TARIFAÇO AMERICANO

Tarifa dos EUA ameaça exportações e empregos em Franca

Por Pedro Dartibale | da Redação
| Tempo de leitura: 3 min
Sampi/Franca
Arquivo/GCN
Sapatos produzidos em Franca são comercializados no Brasil e no exterior
Sapatos produzidos em Franca são comercializados no Brasil e no exterior

A entrada em vigor da tarifa adicional de 25% imposta pelos Estados Unidos sobre os calçados brasileiros acendeu um sinal de alerta na indústria de Franca. A medida passa a valer nesta quarta-feira, 22, e pode afetar diretamente um dos principais mercados consumidores do polo calçadista francano.

Em entrevista ao Portal GCN/Sampi, o presidente do Sindifranca (Sindicato da Indústria de Calçados de Franca), Toni Hajel, afirmou que os Estados Unidos respondem por cerca de 40% das exportações do setor na cidade. Segundo ele, as empresas locais embarcam aproximadamente 650 mil pares de calçados por ano para o país, movimentando cerca de US$ 20 milhões.

Para Hajel, a principal preocupação é a dificuldade de substituir esse mercado no curto prazo. "Você não encontra outro país para substituir esse volume de exportação em curto prazo", afirmou.

O dirigente destacou que a presença das empresas francanas no mercado norte-americano foi construída ao longo de muitos anos e que uma eventual perda de clientes pode gerar reflexos duradouros para o setor.

"O trabalho que você tem para conquistar um cliente norte-americano é gigantesco. Não é fácil. Demora anos. Se a gente perde esse cliente por uma guerra política, isso prejudica toda a cadeia."

Empresas buscam alternativas

Diante do novo cenário, algumas indústrias já estudam estratégias para tentar preservar contratos e manter o relacionamento com compradores dos Estados Unidos.
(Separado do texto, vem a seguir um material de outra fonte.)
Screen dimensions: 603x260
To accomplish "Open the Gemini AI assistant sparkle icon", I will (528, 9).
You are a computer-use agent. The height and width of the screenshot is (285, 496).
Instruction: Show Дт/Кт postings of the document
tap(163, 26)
Segundo Hajel, uma das alternativas adotadas por parte das empresas tem sido reduzir suas margens de lucro para amenizar o impacto da tarifa e garantir a continuidade dos embarques.

"São negociações que muitas empresas acabam fazendo para não perder o cliente. O objetivo é manter esses embarques e demonstrar que existe interesse em continuar atendendo esse mercado."
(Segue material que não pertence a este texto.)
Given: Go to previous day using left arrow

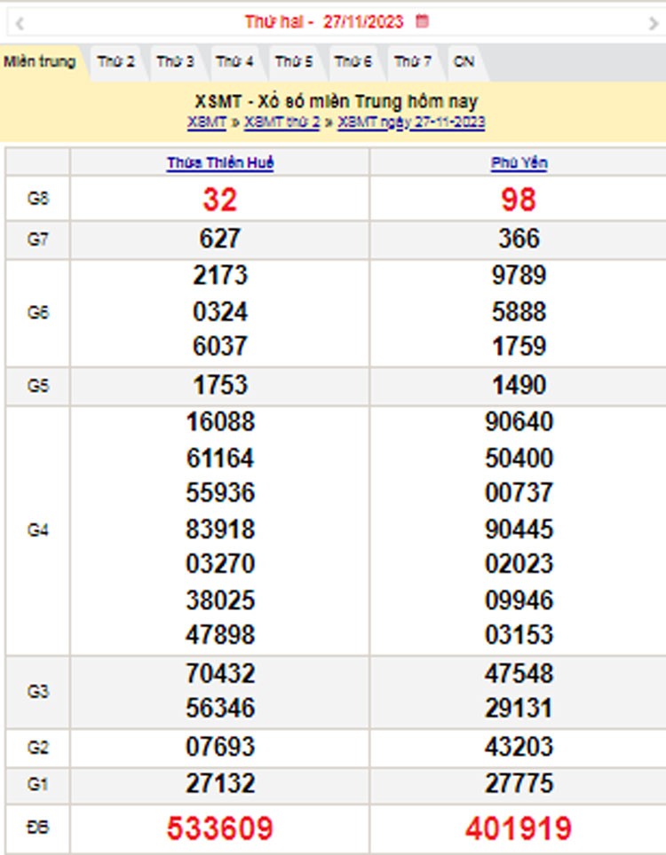Looking at the screenshot, I should tap(20, 23).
Apesar disso, ele avalia que a medida tem alcance limitado, já que as empresas continuam enfrentando custos operacionais e produtivos que não podem ser reduzidos indefinidamente.

Setor teme reflexos sobre o emprego

O presidente do Sindifranca também demonstrou preocupação com os possíveis efeitos da taxação sobre o mercado de trabalho. Embora considere prematuro prever quais medidas serão adotadas pelas empresas, ele não descartou impactos sobre os empregos.

Segundo Hajel, os efeitos de uma eventual redução das exportações não ficariam restritos às fábricas de calçados, mas alcançariam toda a cadeia produtiva instalada em Franca.

"A cadeia produtiva não é formada apenas pelas fábricas de sapatos. Envolve fabricantes de solados, componentes, prestadores de serviços e muitos outros setores. É muita gente que depende dessa atividade."

Questionado sobre a possibilidade de fechamento de postos de trabalho, respondeu de forma objetiva: "Pode".

Busca por acordo diplomático

O Sindifranca informou que continuará atuando junto a entidades representativas, autoridades brasileiras e norte-americanas na tentativa de reduzir os impactos da medida sobre a indústria calçadista.

De acordo com Hajel, a prioridade é preservar a competitividade das empresas, manter mercados já consolidados e evitar prejuízos à economia local.

"Nós vamos continuar trabalhando. Não vamos cruzar os braços. Vamos buscar um acordo diplomático para reduzir esse impacto sobre o setor e preservar empregos e empresas."

Ao final da entrevista, o presidente reforçou a preocupação com os possíveis reflexos da tarifa para a indústria francana.

"Vamos trabalhar para que essa perda de empregos e de indústrias não aconteça."